## Consigne
Prolongez le texte ci-dessous sur la conception musulmane de l'architecture en reprenant juste après sa dernière phrase.

## Passage du texte
+--

"LA CULTURE EN PARTAGE"
ENTRE DEDANS ET DEHORS
LA CONCEPTION MUSULMANE DE L'ARCHITECTURE
La notion musulmane de l’espace privilégie un espace intermédiaire
entre les espaces intérieurs et extérieurs : « entre dedans et dehors ».
L’aboutissement de l’art des architectes musulmans ne serait pas la conception des volumes,
mais résiderait plutôt dans la manière de ne pas fermer l’espace.
La paroi devient un espace autonome et privilégié, dont les caractéristiques sont
déterminantes tant de l’extérieur que de l’intérieur.




L’architecture musulmane se définirait dans sa durée historique par la
permanence des habitudes culturelles et symboliques qui organisent cet espace
ni intérieur ni extérieur. Les différences chronologiques, géographies et culturelles
servent de cadre à l’observation de cette permanence.
Cette analyse de l’espace fonde l’élaboration d’une architecture musulmane contemporaine.
Elle procure des outils de composition de l’espace et des parois à l’architecte
désireux d’inscrire ses propositions en continuité dans la culture islamique
tout en intégrant l’image du progrès indispensable à la réussite des opérations.
LA TRANSFORMATION DE L’ESPACE EXTERIEUR EN PROLONGEMENT DE L’ESPACE INTERIEUR
Cette transformation s’opère grâce à des dispositions qui permettent d’architecturer
l’espace extérieur pour l’intégrer dans le monde intérieur de l’espace musulman.
LES PATIOS ET LES COURS :




La sensation de prolongement de l’intérieur a pour origine
la maîtrise des ambiances de la cour ou du patio en les mettant en symbiose avec l’intérieur
et en opposition avec l’environnement : traitement soigné des sols (carrelages, dallages…)
voire des toitures (grilles forgées dans les cours des maisons urbaines),
façades intérieures sur cour aux dispositions constructives recherchées (arcatures, pergola…)
par exemple.

+--

## Extrait de données
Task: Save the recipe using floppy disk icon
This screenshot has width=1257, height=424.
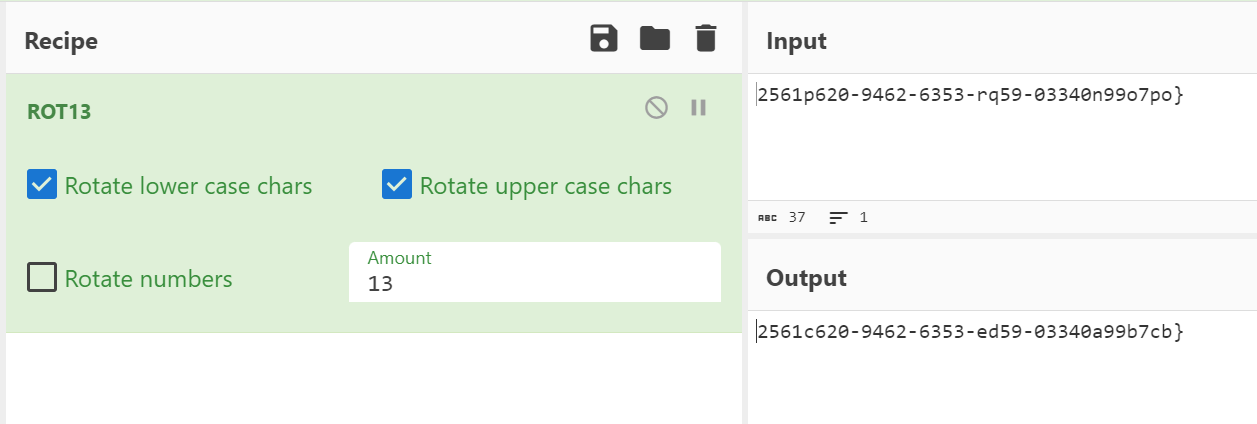Action: point(604,40)

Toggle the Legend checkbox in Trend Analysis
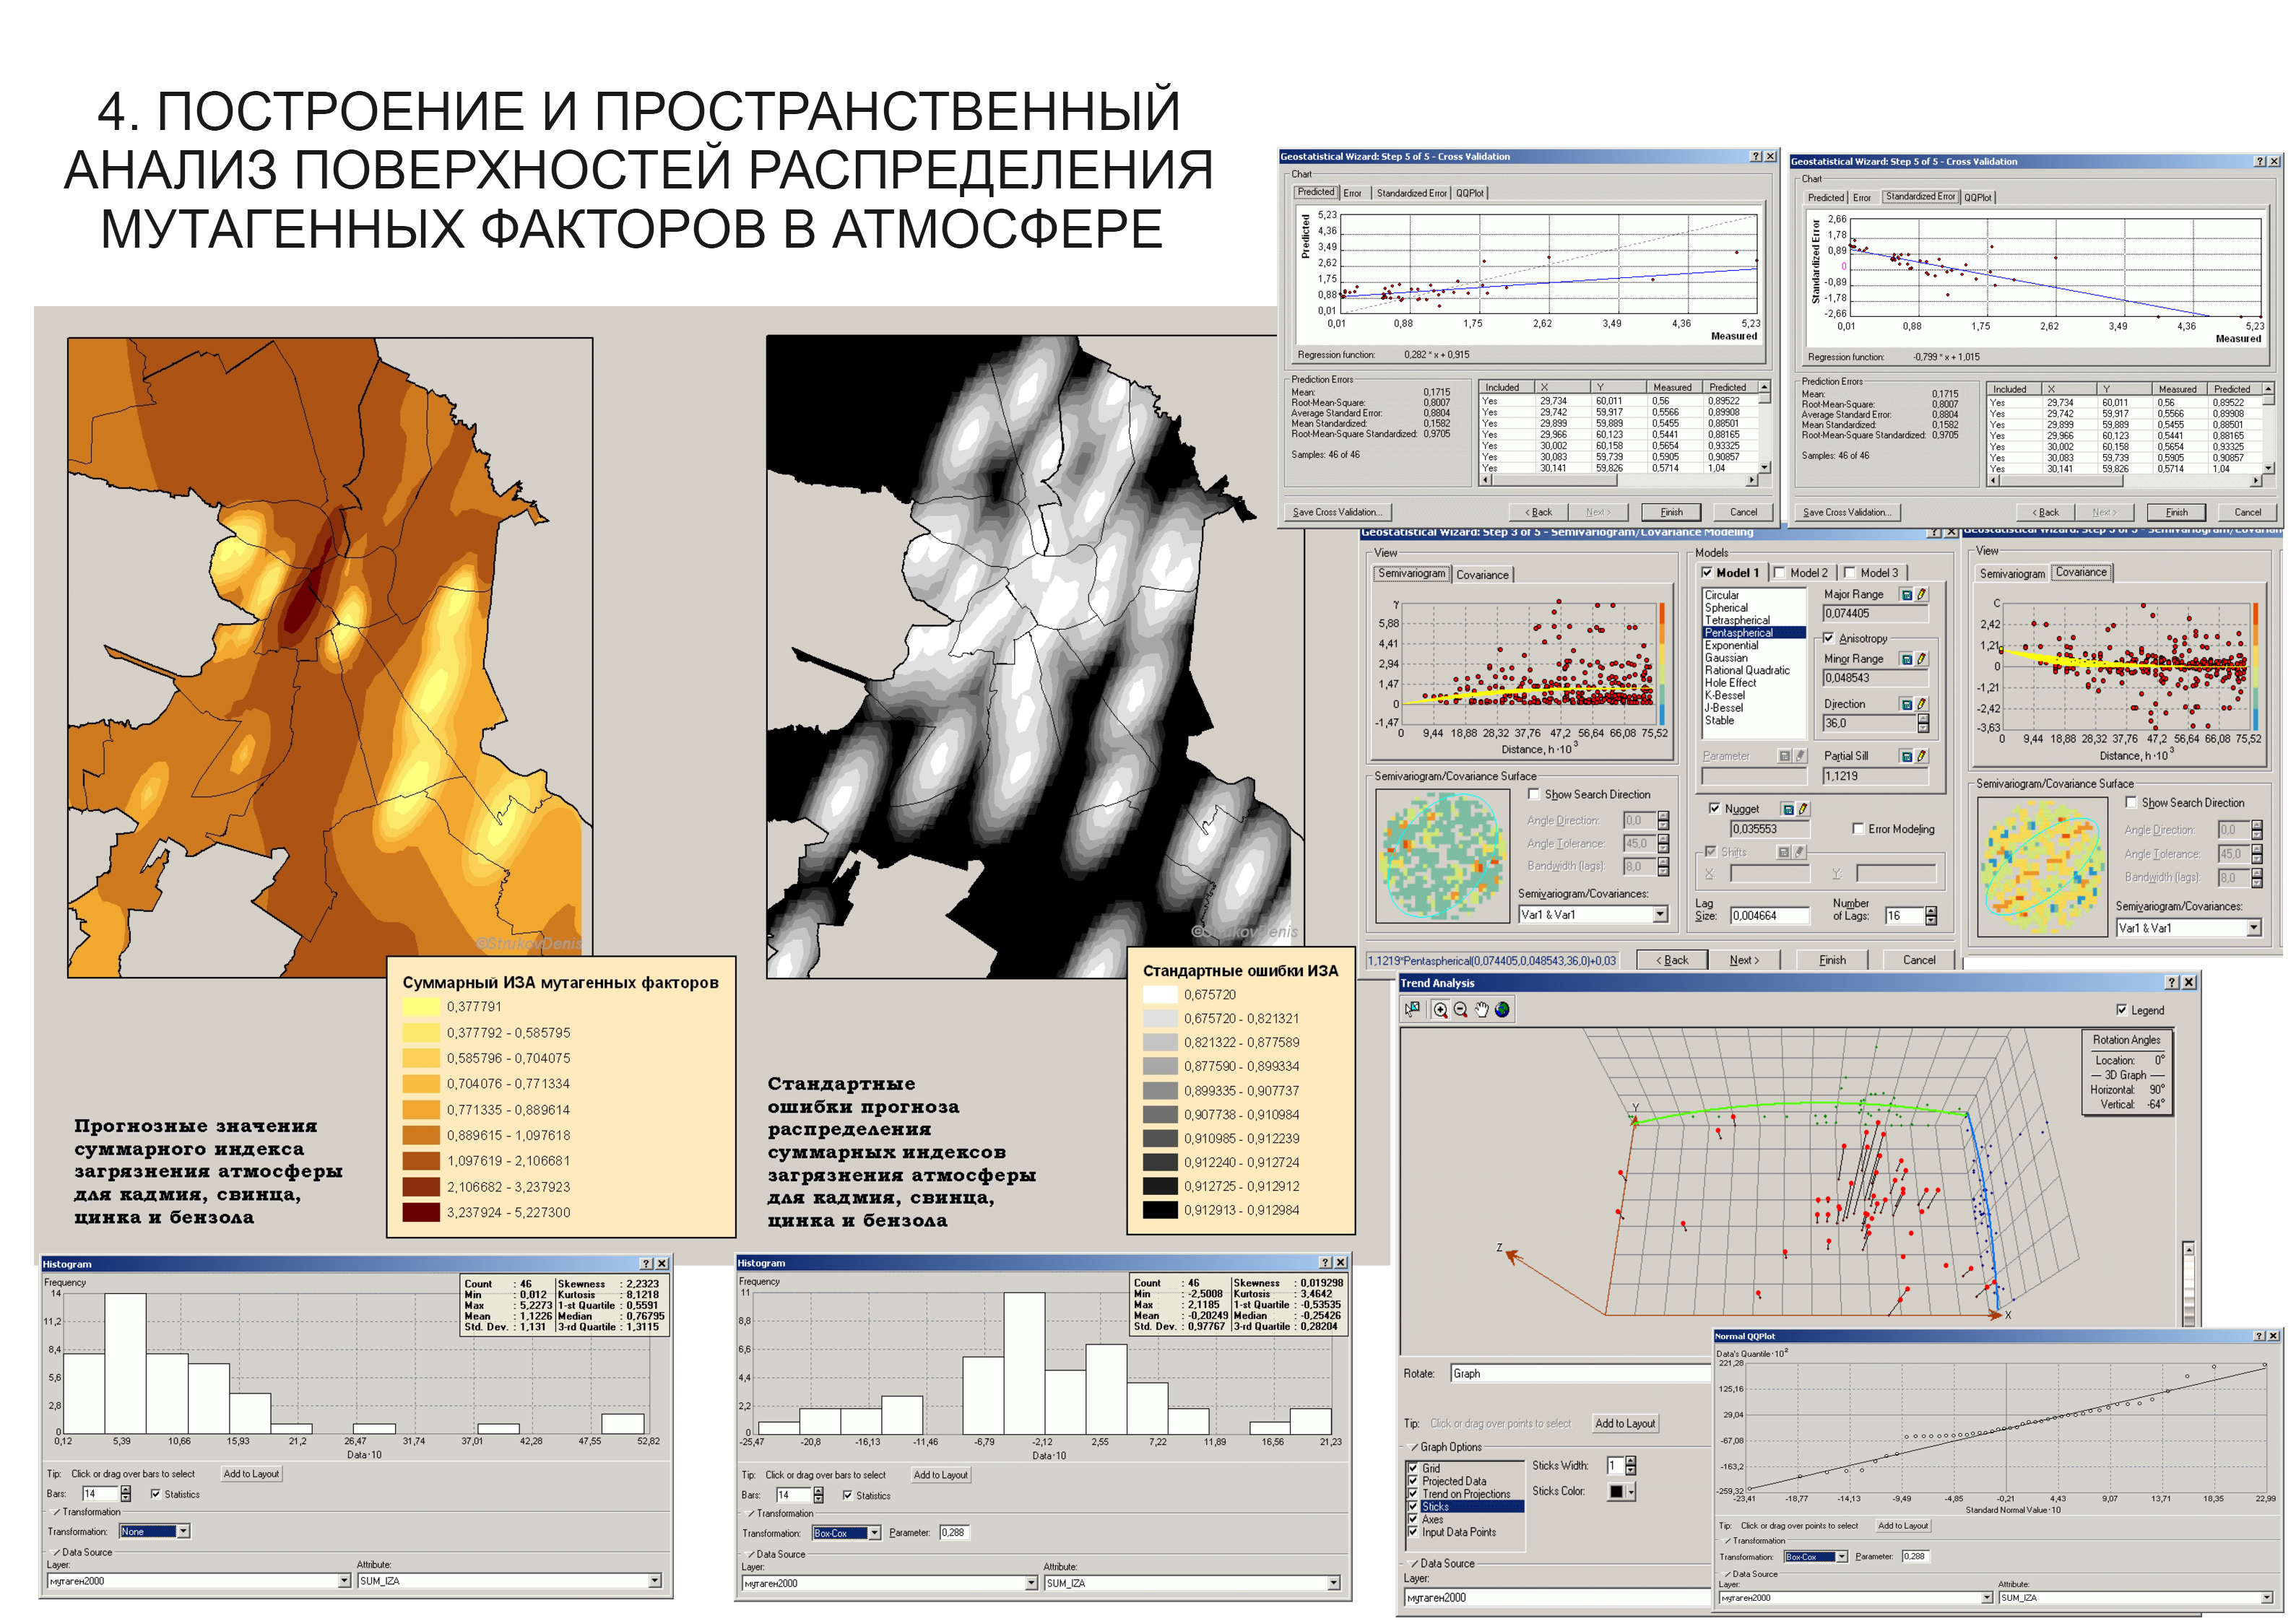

+--

## Résultat de l'exercice
LES JARDINS :




L’objectif est de parvenir à architecturer la nature et le milieu extérieur
en la maîtrisant par l’introduction de tout ce qui contraste avec l’environnement
traditionnellement hostile et sec :
bassins et jeux d’eau, compositions des plantations à l’image d’un carrelage décoratif,
taille architecturée des végétaux à l’imitation de créneaux, de rangées d’arcs…
LES RUES DES SOUKS :




Elles sont souvent couvertes et assurent ainsi un certain confort à l’échelle collective urbaine,
tant pour le commerçant ou l’artisan que pour le client.
La couverture des rues des souks montre que la conception de l’espace intermédiaire
s’applique également à l’échelle de la ville, mettant en œuvre une
hiérarchisation des espaces urbains par la variation des modalités de couverture.
L’ESPACE INTERIEUR OUVERT SUR SON PROLONGEMENT
Vis-à-vis de son environnement extérieur, l’espace musulman est généralement totalement fermé,
à l’exception de quelques claustras qui permettent de voir depuis l’intérieur
sans être vu depuis l’extérieur.
Mais les séquences de transition entre l'intérieur et son prolongement (patio, cour, jardin…)
sont souvent très élaborées. L’utilisation d’espaces-tampons comme les galeries ou les iwans
rend souvent superflues les fermetures physiques (ni portes ni huisseries aux fenêtres)
de l’intérieur qui est alors ouvert sur son prolongement.
C’est ainsi que les portes en bois de la salle de prière de la Grande Mosquée de Cordoue
ont été installées par les Chrétiens lorsqu’ils ont récupéré le lieu pour leur cathédrale
à l’issue de la Reconquête à la fin du XVe siècle.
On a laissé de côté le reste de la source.